● DOCUMENT SECTION
----

N-Ethoxy-N-methylmorpholinium chloride monohydrate (7·H2O): Tetrachloroferrate 5 (15.8 g, 0.046 mol) was dissolved in H2O (120 mL) and treated with ammonia (25% aqueous solution, 17.3 mL, 0.230 mol) upon which an orange precipitate formed. The suspension was stirred overnight, the precipitate filtered off, and the filtrate was evaporated under reduced pressure. The residue was suspended in MeCN (40 mL) and filtered. The filtrate was evaporated, and the residue was suspended in acetone and stirred for 3 h. The resulting white precipitate was filtered off, washed with acetone and dried (4.08 g, 41%), mp 92 °C; IR (neat) 1105, 1007, 863 cm–1; 1H NMR (300 MHz, DMSO-d6) δ 1.22 (t, J = 6.9 Hz, 3H), 3.67 (s, 3H), 3.85–3.93 (m, 8H), 4.15 (q, J = 6.9 Hz, 2H); 13C NMR (75 MHz, DMSO-d6) δ 12.3, 51.0, 60.5 (2C), 61.0 (2C), 63.1; MS (FAB) m/z 146.12 (calcd 146.12 for C7H16NO2, [M]+). Single-crystal diffraction: Gemini Ultra diffractometer, Mo-Kα radiation; ω scans; T = 133(2) K; θmax = 25.3°; indices: –9 ≤ h ≤ 9, –8 ≤ k ≤ 12, –14 ≤ l ≤ 15; Dx = 1.33 g cm–3; 5982 reflections measured, 3573 independent with Rint = 0.028, F(000) = 432, µ = 0.36 mm–1. R1 = 0.054 and wR2 = 0.163 for 2516 reflections with I>2σ(I), R1 = 0.072 and wR2 = 0.183 for all data; S = 1.08; Δρmax = 0.74 and Δρmin = –0.43 e Å–3. Crystal data for C7H16NO2·Cl·H2O (M = 399.35 g mol–1): triclinic, P1, a = 8.2618(8), b = 10.0862(8), c = 13.0944(12) Å, α = 78.494(7)°, β = 81.588(8)°, γ = 68.908(8)°, V = 994.28(15) Å3, Z = 2. CCDC reference number: 1005930.

----

● THE DATA
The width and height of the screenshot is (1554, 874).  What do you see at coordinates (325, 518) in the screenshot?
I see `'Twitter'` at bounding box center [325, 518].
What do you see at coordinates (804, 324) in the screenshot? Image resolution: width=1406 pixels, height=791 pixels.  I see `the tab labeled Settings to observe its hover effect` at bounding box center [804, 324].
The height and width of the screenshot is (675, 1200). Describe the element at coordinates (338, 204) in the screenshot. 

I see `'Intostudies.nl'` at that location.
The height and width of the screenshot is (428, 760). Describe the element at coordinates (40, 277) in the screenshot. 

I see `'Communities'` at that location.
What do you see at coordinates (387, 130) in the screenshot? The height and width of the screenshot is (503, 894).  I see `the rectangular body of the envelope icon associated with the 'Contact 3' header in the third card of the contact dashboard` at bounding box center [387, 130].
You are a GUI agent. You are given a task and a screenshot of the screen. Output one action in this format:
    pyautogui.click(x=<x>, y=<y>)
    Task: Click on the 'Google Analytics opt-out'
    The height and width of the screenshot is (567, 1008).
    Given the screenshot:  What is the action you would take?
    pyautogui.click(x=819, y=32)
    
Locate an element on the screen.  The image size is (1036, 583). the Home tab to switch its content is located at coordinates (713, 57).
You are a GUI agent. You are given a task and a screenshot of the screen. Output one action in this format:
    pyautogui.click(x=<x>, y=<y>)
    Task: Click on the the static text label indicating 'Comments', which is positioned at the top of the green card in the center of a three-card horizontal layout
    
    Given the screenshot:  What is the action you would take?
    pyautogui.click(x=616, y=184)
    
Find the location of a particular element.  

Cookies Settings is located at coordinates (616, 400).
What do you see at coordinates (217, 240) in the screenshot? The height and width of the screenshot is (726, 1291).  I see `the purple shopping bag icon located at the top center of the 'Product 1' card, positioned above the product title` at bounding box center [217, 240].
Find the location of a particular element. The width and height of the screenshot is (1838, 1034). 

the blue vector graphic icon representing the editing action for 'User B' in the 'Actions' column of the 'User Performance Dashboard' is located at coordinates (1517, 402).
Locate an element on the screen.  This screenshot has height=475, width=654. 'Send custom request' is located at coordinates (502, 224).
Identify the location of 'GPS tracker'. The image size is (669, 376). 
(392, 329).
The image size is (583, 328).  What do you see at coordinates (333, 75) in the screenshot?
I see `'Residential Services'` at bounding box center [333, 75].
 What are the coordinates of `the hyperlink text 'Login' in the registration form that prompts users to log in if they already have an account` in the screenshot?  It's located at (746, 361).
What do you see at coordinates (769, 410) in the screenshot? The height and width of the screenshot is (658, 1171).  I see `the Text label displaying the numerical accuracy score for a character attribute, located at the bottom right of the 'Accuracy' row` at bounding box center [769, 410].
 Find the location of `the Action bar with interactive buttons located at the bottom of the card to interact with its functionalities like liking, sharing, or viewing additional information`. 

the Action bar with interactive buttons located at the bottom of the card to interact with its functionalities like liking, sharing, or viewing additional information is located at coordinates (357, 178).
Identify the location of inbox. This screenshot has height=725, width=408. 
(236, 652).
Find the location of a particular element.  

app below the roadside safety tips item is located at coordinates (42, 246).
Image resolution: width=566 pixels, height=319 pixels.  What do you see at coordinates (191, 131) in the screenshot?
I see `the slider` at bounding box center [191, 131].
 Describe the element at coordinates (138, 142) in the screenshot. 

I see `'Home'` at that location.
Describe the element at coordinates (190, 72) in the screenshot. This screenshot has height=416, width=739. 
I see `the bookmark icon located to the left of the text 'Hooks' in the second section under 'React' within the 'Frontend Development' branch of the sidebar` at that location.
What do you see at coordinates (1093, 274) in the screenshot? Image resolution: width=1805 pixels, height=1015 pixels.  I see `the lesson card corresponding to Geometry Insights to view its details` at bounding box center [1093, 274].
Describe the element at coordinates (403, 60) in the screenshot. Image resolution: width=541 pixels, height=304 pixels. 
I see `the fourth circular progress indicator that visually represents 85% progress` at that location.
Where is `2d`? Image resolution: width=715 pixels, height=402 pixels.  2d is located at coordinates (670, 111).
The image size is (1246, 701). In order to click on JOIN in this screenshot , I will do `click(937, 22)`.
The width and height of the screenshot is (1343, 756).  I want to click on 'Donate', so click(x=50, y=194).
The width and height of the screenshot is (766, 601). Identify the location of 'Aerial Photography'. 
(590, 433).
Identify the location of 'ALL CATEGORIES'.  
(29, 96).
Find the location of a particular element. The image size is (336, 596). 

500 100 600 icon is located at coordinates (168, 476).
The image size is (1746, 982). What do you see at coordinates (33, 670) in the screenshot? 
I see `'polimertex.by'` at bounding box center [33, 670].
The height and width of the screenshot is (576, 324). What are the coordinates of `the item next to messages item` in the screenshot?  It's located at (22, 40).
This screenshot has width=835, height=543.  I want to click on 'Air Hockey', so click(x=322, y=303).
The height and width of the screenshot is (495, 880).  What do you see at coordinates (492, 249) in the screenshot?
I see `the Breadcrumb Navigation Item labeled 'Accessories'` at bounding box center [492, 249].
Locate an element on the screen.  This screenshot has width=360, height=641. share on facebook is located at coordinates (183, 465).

----

● ACTION ITEM A
In the synthesis procedure, in which solvent was the residue stirred for 3 h?
● ACTION ITEM B
Do these statements agree with the synthesis procedure? Answer yes or no for each, and quote the deciding words. (i) Treating the tetrachloroferrate solution with ammonia gave an orange precipitate. (ii) The single-crystal diffraction data were collected at room temperature. (iii) The white product was obtained in 41% yield.

● ANSWER SPACE A
Acetone.

● ANSWER SPACE B
(i) Yes: "upon which an orange precipitate formed"
(ii) No: "T = 133(2) K"
(iii) Yes: "dried (4.08 g, 41%)"